Input
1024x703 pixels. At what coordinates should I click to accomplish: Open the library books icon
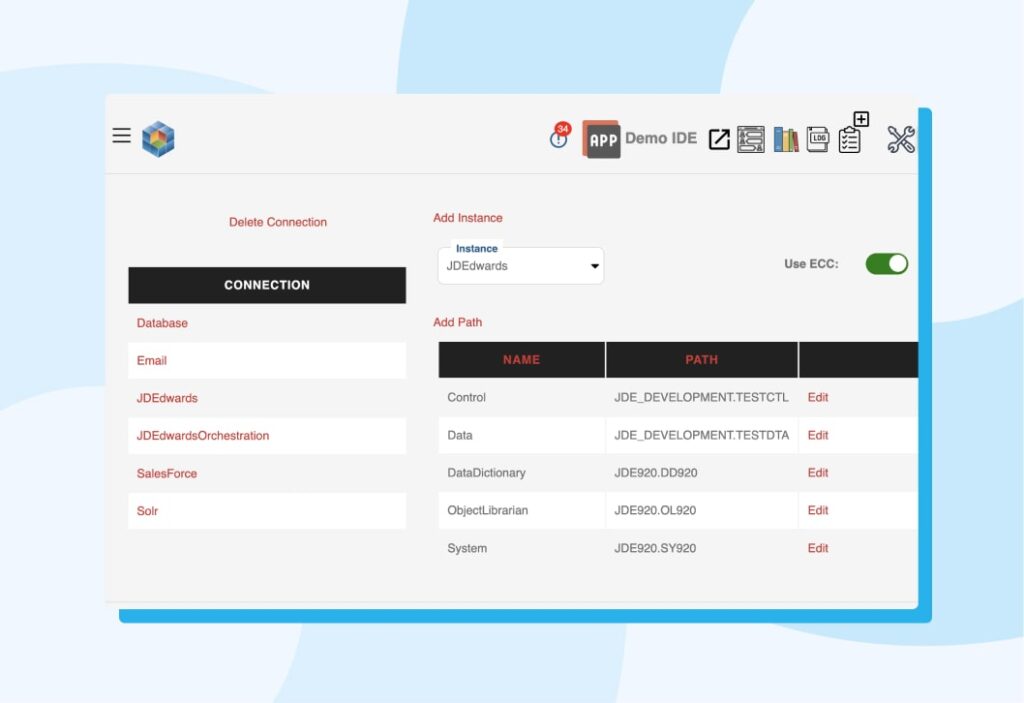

...

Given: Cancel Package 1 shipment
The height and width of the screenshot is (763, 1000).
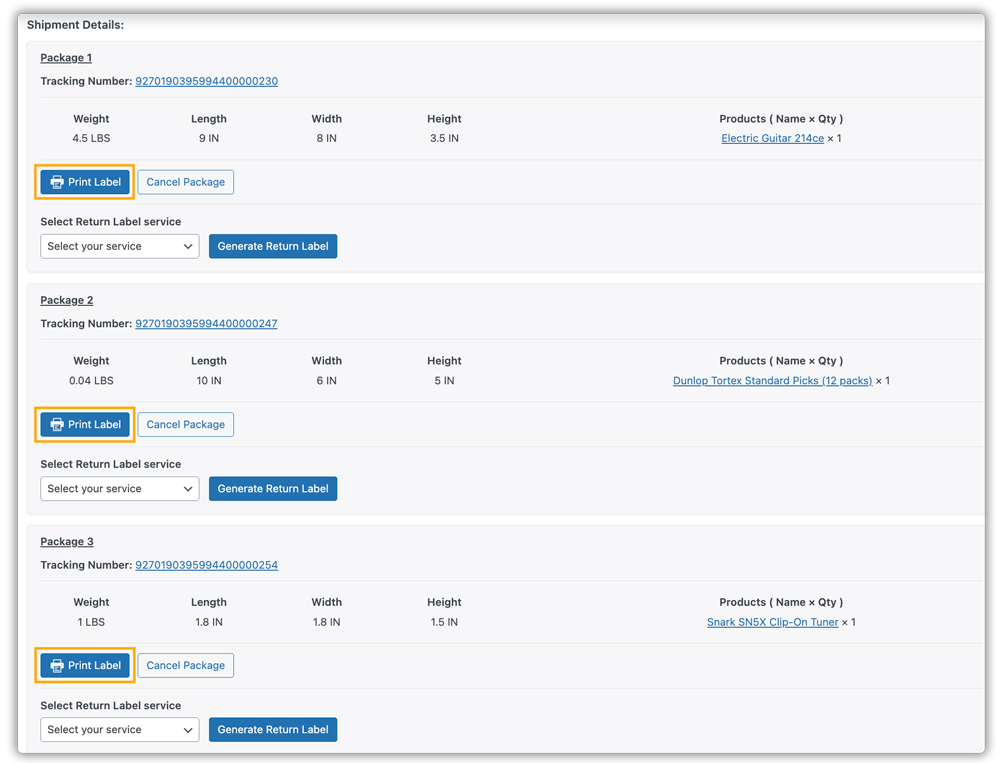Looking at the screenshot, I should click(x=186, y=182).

--

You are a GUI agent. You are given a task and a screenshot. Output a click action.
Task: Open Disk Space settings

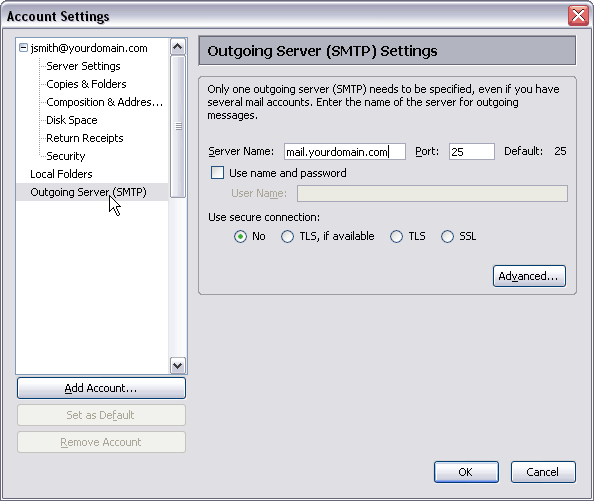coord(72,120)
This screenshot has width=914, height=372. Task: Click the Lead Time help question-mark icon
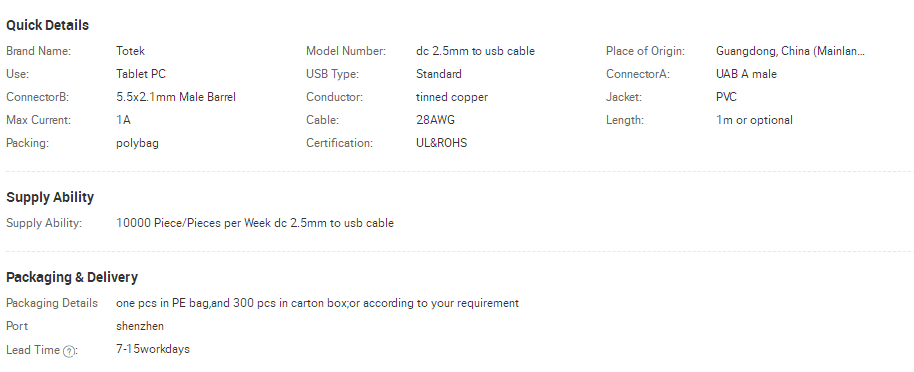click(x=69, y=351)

What is required
Rewrite the material starting at the line that contains "This screenshot has" and ending at the line that contains "click(x=69, y=351)", with the request text unchanged. Multiply each click coordinate in the answers by 2.3 and round it to a whole number, with halves rounding up; leave the pictures out.

Written response
This screenshot has width=914, height=372. Task: Click the Lead Time help question-mark icon
click(x=159, y=807)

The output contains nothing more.